[Saved entries]
+++++

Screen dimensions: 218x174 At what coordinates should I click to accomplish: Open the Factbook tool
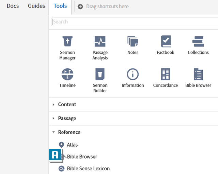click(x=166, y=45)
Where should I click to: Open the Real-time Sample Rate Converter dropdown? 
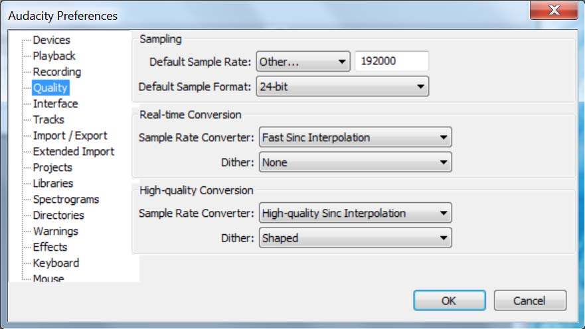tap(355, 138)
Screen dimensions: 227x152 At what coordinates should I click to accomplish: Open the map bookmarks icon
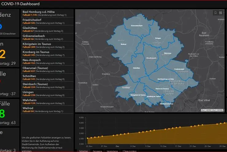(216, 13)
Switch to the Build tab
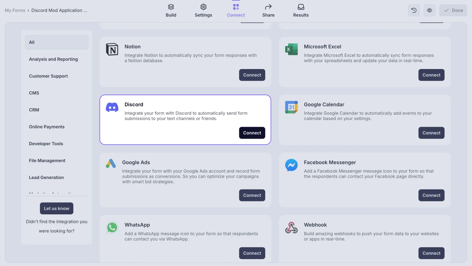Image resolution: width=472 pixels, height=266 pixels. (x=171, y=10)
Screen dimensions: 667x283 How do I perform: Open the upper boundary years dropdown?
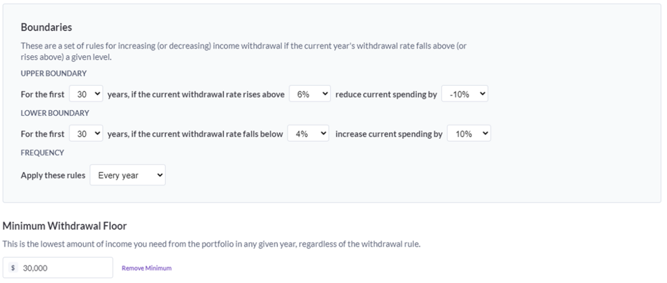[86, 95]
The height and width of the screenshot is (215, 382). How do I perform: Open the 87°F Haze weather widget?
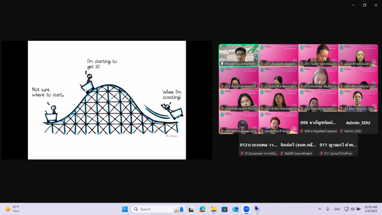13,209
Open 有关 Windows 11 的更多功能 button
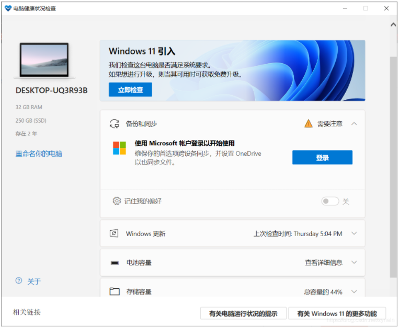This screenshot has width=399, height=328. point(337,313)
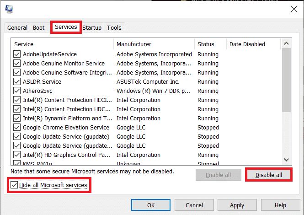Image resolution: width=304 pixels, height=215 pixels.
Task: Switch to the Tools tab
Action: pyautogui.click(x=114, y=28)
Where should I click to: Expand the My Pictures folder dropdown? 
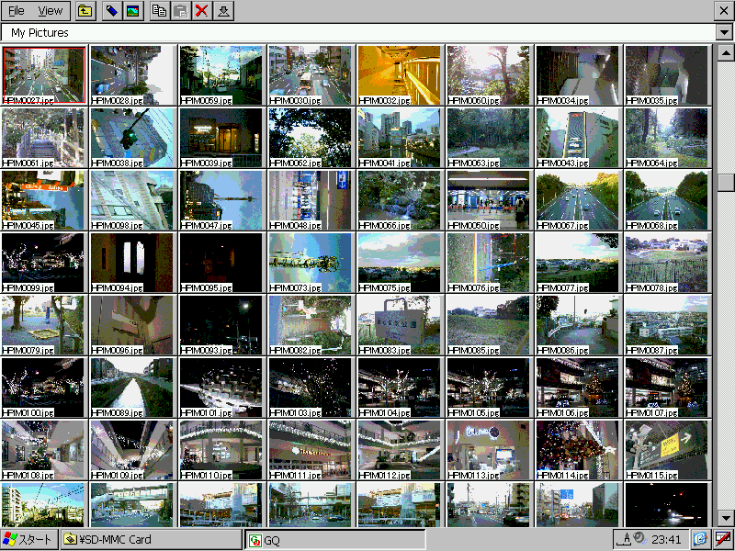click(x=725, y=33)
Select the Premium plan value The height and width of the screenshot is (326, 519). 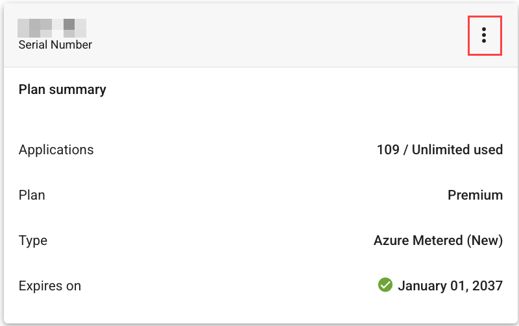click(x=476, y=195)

+++++

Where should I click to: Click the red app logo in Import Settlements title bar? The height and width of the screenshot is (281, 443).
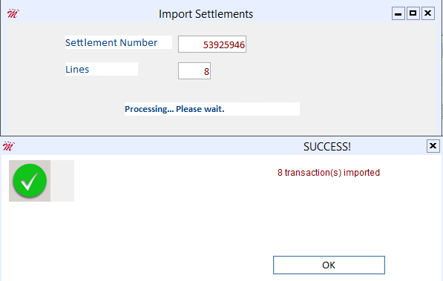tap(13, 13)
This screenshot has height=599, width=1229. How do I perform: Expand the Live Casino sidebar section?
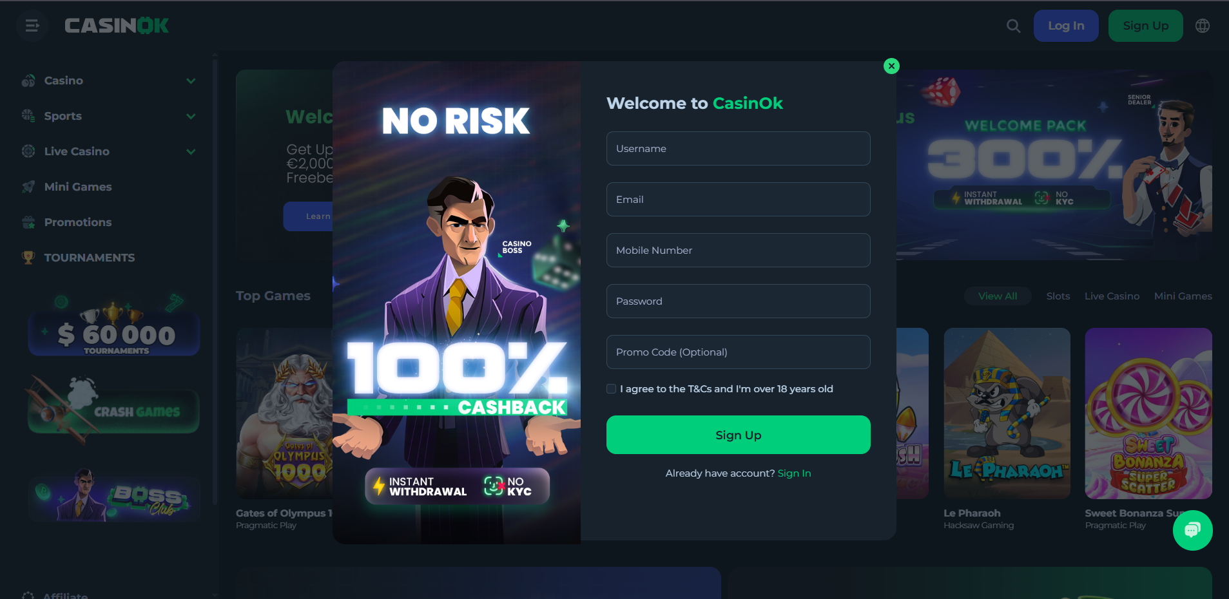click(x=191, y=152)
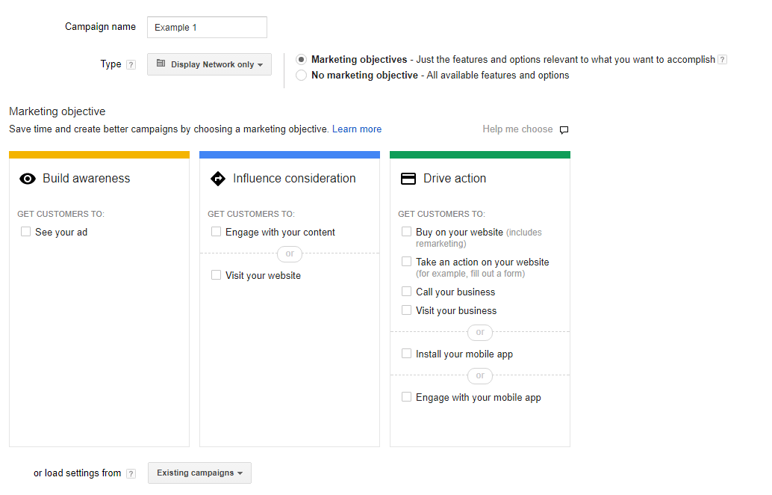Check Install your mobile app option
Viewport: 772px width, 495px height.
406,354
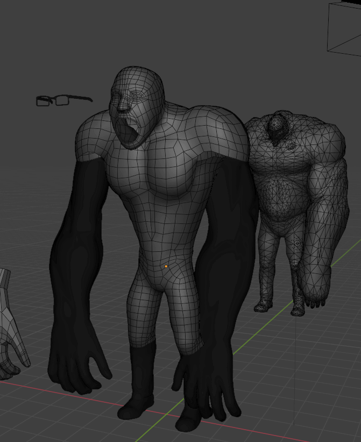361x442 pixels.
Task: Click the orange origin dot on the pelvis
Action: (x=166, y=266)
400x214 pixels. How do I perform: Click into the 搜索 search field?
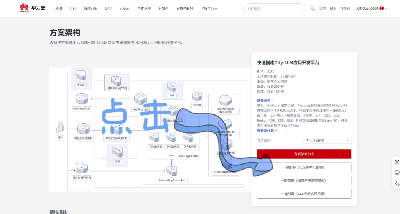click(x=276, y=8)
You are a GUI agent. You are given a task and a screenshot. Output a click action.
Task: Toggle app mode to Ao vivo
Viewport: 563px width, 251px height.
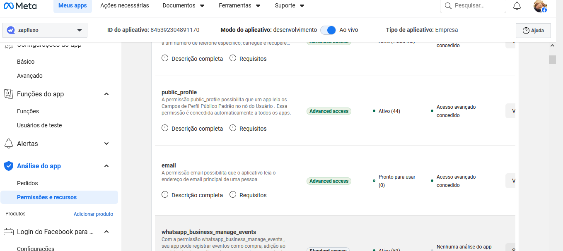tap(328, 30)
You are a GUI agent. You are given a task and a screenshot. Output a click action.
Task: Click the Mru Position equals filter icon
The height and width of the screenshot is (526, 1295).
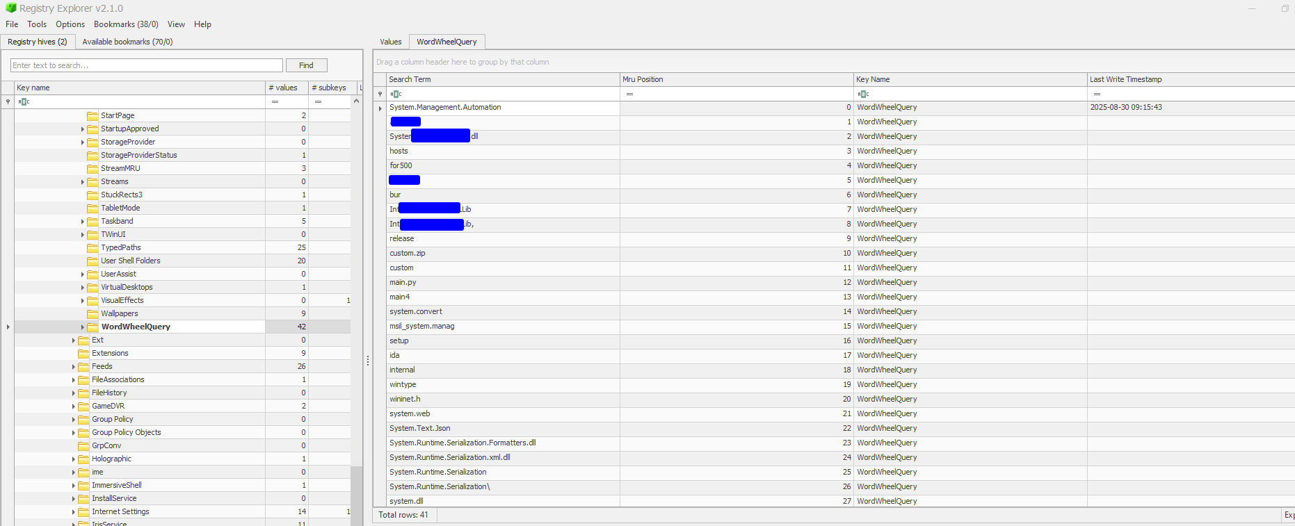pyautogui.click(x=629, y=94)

+++++

TASK REQUIREMENTS:
Starting at the line above that holds "This screenshot has height=599, width=1229.", return each line up to and including the one that holds "Task: Toggle app mode to Ao vivo", exactly as written, minus any pictures.

COMPLETED EXERCISE:
This screenshot has height=599, width=1229. How do I perform: Expand the Live Casino sidebar section?
click(x=191, y=152)
Check Install your mobile app option
Viewport: 772px width, 495px height.
406,354
361x442 pixels.
Task: Click the orange origin dot on the pelvis
Action: (x=166, y=266)
400x214 pixels. How do I perform: Click into the 搜索 search field?
click(x=276, y=8)
You are a GUI agent. You are given a task and a screenshot. Output a click action.
Task: Toggle app mode to Ao vivo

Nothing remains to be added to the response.